**Task goal:** Copy the items below, switching each "GUI agent" to "interface assistant" and leaving everything else unchanged.

**Dataset extract:**

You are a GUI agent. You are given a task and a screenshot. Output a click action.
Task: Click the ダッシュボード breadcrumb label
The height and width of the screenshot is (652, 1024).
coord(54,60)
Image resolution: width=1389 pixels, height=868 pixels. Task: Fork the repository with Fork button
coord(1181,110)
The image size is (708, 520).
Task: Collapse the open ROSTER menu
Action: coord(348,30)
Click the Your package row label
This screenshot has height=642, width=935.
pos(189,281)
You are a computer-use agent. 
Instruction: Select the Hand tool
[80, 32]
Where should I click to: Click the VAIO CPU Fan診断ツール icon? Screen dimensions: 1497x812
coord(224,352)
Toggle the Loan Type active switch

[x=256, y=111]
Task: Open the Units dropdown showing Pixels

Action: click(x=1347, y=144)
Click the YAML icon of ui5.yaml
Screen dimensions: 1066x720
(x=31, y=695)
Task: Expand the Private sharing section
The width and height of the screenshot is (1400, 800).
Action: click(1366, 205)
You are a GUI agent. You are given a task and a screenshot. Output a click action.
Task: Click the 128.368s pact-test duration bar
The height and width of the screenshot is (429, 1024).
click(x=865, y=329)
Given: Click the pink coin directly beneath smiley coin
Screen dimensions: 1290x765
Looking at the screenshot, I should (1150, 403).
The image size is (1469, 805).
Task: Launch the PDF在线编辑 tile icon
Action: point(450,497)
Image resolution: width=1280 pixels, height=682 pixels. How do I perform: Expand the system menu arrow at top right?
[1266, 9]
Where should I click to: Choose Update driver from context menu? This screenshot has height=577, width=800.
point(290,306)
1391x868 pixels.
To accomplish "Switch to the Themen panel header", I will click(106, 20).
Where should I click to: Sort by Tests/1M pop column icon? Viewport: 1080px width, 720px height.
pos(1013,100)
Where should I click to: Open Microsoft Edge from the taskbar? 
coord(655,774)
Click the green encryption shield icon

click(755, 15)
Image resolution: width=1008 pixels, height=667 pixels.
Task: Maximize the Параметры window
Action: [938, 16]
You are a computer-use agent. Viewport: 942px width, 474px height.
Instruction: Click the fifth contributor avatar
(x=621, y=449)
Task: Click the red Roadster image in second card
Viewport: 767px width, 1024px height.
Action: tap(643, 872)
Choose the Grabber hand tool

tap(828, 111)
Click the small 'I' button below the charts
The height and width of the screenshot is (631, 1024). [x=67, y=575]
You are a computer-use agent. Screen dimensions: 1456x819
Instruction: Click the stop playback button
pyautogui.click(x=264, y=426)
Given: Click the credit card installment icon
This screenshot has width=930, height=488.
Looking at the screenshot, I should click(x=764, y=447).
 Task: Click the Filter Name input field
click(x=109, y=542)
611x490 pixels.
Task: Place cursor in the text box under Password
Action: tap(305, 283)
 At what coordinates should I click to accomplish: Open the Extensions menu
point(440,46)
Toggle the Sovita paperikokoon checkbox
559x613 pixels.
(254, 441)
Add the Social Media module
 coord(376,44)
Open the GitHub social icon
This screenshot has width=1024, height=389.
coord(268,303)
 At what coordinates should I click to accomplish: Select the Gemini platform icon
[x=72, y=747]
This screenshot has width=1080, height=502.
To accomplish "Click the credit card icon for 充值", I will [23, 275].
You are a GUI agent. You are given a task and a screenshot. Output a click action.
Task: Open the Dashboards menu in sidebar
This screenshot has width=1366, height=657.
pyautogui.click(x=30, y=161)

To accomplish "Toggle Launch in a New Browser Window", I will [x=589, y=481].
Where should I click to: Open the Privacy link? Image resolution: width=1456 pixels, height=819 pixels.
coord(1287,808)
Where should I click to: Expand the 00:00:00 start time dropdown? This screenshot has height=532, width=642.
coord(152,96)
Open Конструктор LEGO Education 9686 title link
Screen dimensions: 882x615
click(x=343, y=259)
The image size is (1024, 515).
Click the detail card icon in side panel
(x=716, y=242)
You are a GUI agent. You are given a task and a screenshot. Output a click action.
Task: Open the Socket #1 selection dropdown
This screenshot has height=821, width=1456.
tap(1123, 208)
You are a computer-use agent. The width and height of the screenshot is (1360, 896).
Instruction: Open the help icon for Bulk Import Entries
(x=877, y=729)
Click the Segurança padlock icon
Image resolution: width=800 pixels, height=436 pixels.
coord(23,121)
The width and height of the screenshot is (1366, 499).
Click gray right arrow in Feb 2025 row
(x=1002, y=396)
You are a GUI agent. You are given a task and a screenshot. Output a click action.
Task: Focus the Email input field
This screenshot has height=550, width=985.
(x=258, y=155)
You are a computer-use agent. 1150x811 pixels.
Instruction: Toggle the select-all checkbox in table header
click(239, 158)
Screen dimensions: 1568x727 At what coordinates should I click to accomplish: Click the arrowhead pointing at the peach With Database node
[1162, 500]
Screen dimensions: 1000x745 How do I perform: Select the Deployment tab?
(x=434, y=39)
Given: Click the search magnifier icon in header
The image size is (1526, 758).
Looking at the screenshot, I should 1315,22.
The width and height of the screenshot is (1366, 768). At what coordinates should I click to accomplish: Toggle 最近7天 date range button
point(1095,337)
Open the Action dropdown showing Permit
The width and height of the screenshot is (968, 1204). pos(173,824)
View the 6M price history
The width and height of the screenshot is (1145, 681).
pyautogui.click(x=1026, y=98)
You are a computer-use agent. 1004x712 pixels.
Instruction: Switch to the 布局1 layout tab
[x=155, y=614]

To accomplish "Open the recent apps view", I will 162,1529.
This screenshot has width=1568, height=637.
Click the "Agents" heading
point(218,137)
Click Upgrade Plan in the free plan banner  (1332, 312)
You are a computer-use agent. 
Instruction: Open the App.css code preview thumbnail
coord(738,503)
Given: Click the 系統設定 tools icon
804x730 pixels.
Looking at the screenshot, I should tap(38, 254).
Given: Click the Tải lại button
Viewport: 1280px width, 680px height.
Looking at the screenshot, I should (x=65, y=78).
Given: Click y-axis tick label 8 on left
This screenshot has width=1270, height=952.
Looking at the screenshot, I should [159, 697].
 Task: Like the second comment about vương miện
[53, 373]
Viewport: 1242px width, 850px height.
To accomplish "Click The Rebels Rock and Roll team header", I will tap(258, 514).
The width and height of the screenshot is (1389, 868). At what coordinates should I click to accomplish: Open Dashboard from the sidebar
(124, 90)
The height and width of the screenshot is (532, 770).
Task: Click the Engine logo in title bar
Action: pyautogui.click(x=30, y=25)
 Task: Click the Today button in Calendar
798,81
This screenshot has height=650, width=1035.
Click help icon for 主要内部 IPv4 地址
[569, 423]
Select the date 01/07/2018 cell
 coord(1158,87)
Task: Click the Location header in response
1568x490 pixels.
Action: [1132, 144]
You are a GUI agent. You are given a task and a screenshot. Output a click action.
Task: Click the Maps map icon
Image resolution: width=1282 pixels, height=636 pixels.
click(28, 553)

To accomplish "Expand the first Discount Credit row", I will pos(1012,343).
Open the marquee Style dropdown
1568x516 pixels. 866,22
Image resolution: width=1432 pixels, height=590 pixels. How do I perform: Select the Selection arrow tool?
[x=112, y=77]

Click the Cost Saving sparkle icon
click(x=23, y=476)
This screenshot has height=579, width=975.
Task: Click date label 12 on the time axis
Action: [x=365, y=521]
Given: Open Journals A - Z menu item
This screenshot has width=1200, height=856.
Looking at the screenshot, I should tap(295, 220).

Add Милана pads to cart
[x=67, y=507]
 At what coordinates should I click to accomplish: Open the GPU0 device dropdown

**Result of this task:**
You are a interface assistant. You are given a task and a screenshot. Output a click action.
Task: Click the ダッシュボード breadcrumb label
The height and width of the screenshot is (652, 1024).
coord(54,60)
Image resolution: width=1389 pixels, height=868 pixels. Task: Fork the repository with Fork button
coord(1181,110)
The image size is (708, 520).
Task: Collapse the open ROSTER menu
Action: coord(348,30)
Click the Your package row label
This screenshot has height=642, width=935.
pos(189,281)
You are a computer-use agent. 
Instruction: Select the Hand tool
[80, 32]
Where should I click to: Click the VAIO CPU Fan診断ツール icon? Screen dimensions: 1497x812
coord(224,352)
Toggle the Loan Type active switch

[x=256, y=111]
Task: Open the Units dropdown showing Pixels

Action: click(x=1347, y=144)
Click the YAML icon of ui5.yaml
Screen dimensions: 1066x720
(x=31, y=695)
Task: Expand the Private sharing section
The width and height of the screenshot is (1400, 800).
Action: click(1366, 205)
You are a interface assistant. You are given a task and a screenshot. Output a click action.
Task: Click the 128.368s pact-test duration bar
The height and width of the screenshot is (429, 1024).
click(x=865, y=329)
Given: Click the pink coin directly beneath smiley coin
Screen dimensions: 1290x765
Looking at the screenshot, I should (1150, 403).
The image size is (1469, 805).
Task: Launch the PDF在线编辑 tile icon
Action: point(450,497)
Image resolution: width=1280 pixels, height=682 pixels. How do I perform: Expand the system menu arrow at top right?
[1266, 9]
Where should I click to: Choose Update driver from context menu? This screenshot has height=577, width=800.
point(290,306)
1391x868 pixels.
To accomplish "Switch to the Themen panel header", I will click(106, 20).
Where should I click to: Sort by Tests/1M pop column icon? Viewport: 1080px width, 720px height.
pos(1013,100)
Where should I click to: Open Microsoft Edge from the taskbar? 
coord(655,774)
Click the green encryption shield icon

click(755, 15)
Image resolution: width=1008 pixels, height=667 pixels.
Task: Maximize the Параметры window
Action: [938, 16]
You are a computer-use agent. Viewport: 942px width, 474px height.
Instruction: Click the fifth contributor avatar
(x=621, y=449)
Task: Click the red Roadster image in second card
Viewport: 767px width, 1024px height.
Action: tap(643, 872)
Choose the Grabber hand tool

tap(828, 111)
Click the small 'I' button below the charts
The height and width of the screenshot is (631, 1024). [x=67, y=575]
You are a computer-use agent. Screen dimensions: 1456x819
Instruction: Click the stop playback button
pyautogui.click(x=264, y=426)
Given: Click the credit card installment icon
This screenshot has width=930, height=488.
Looking at the screenshot, I should click(x=764, y=447).
 Task: Click the Filter Name input field
click(x=109, y=542)
611x490 pixels.
Task: Place cursor in the text box under Password
Action: tap(305, 283)
 At what coordinates should I click to accomplish: Open the Extensions menu
point(440,46)
Toggle the Sovita paperikokoon checkbox
559x613 pixels.
(254, 441)
Add the Social Media module
 coord(376,44)
Open the GitHub social icon
This screenshot has width=1024, height=389.
coord(268,303)
 At what coordinates should I click to accomplish: Select the Gemini platform icon
[x=72, y=747]
This screenshot has width=1080, height=502.
To accomplish "Click the credit card icon for 充值", I will [23, 275].
You are a interface assistant. You are given a task and a screenshot. Output a click action.
Task: Open the Dashboards menu in sidebar
This screenshot has width=1366, height=657.
pyautogui.click(x=30, y=161)

To accomplish "Toggle Launch in a New Browser Window", I will [x=589, y=481].
Where should I click to: Open the Privacy link? Image resolution: width=1456 pixels, height=819 pixels.
coord(1287,808)
Where should I click to: Expand the 00:00:00 start time dropdown? This screenshot has height=532, width=642.
coord(152,96)
Open Конструктор LEGO Education 9686 title link
Screen dimensions: 882x615
click(x=343, y=259)
The image size is (1024, 515).
Click the detail card icon in side panel
(x=716, y=242)
You are a interface assistant. You are given a task and a screenshot. Output a click action.
Task: Open the Socket #1 selection dropdown
This screenshot has height=821, width=1456.
tap(1123, 208)
You are a computer-use agent. The width and height of the screenshot is (1360, 896).
Instruction: Open the help icon for Bulk Import Entries
(x=877, y=729)
Click the Segurança padlock icon
Image resolution: width=800 pixels, height=436 pixels.
coord(23,121)
The width and height of the screenshot is (1366, 499).
Click gray right arrow in Feb 2025 row
(x=1002, y=396)
You are a interface assistant. You are given a task and a screenshot. Output a click action.
Task: Focus the Email input field
This screenshot has height=550, width=985.
(x=258, y=155)
You are a computer-use agent. 1150x811 pixels.
Instruction: Toggle the select-all checkbox in table header
click(239, 158)
Screen dimensions: 1568x727 At what coordinates should I click to accomplish: Click the arrowhead pointing at the peach With Database node
[1162, 500]
Screen dimensions: 1000x745 How do I perform: Select the Deployment tab?
(x=434, y=39)
Given: Click the search magnifier icon in header
The image size is (1526, 758).
Looking at the screenshot, I should 1315,22.
The width and height of the screenshot is (1366, 768). At what coordinates should I click to accomplish: Toggle 最近7天 date range button
point(1095,337)
Open the Action dropdown showing Permit
The width and height of the screenshot is (968, 1204). pos(173,824)
View the 6M price history
The width and height of the screenshot is (1145, 681).
pyautogui.click(x=1026, y=98)
You are a computer-use agent. 1004x712 pixels.
Instruction: Switch to the 布局1 layout tab
[x=155, y=614]

To accomplish "Open the recent apps view", I will 162,1529.
This screenshot has width=1568, height=637.
Click the "Agents" heading
point(218,137)
Click Upgrade Plan in the free plan banner  (1332, 312)
You are a computer-use agent. 
Instruction: Open the App.css code preview thumbnail
coord(738,503)
Given: Click the 系統設定 tools icon
804x730 pixels.
Looking at the screenshot, I should tap(38, 254).
Given: Click the Tải lại button
Viewport: 1280px width, 680px height.
Looking at the screenshot, I should (x=65, y=78).
Given: Click y-axis tick label 8 on left
This screenshot has width=1270, height=952.
Looking at the screenshot, I should [159, 697].
 Task: Like the second comment about vương miện
[53, 373]
Viewport: 1242px width, 850px height.
To accomplish "Click The Rebels Rock and Roll team header", I will tap(258, 514).
The width and height of the screenshot is (1389, 868). At what coordinates should I click to accomplish: Open Dashboard from the sidebar
(124, 90)
The height and width of the screenshot is (532, 770).
Task: Click the Engine logo in title bar
Action: pyautogui.click(x=30, y=25)
 Task: Click the Today button in Calendar
798,81
This screenshot has height=650, width=1035.
Click help icon for 主要内部 IPv4 地址
[569, 423]
Select the date 01/07/2018 cell
 coord(1158,87)
Task: Click the Location header in response
1568x490 pixels.
Action: [1132, 144]
You are a interface assistant. You are given a task and a screenshot. Output a click action.
Task: Click the Maps map icon
Image resolution: width=1282 pixels, height=636 pixels.
click(28, 553)

To accomplish "Expand the first Discount Credit row", I will pos(1012,343).
Open the marquee Style dropdown
1568x516 pixels. 866,22
Image resolution: width=1432 pixels, height=590 pixels. How do I perform: Select the Selection arrow tool?
[x=112, y=77]

Click the Cost Saving sparkle icon
click(x=23, y=476)
This screenshot has height=579, width=975.
Task: Click date label 12 on the time axis
Action: [x=365, y=521]
Given: Open Journals A - Z menu item
This screenshot has width=1200, height=856.
Looking at the screenshot, I should tap(295, 220).

Add Милана pads to cart
[x=67, y=507]
 At what coordinates should I click to accomplish: Open the GPU0 device dropdown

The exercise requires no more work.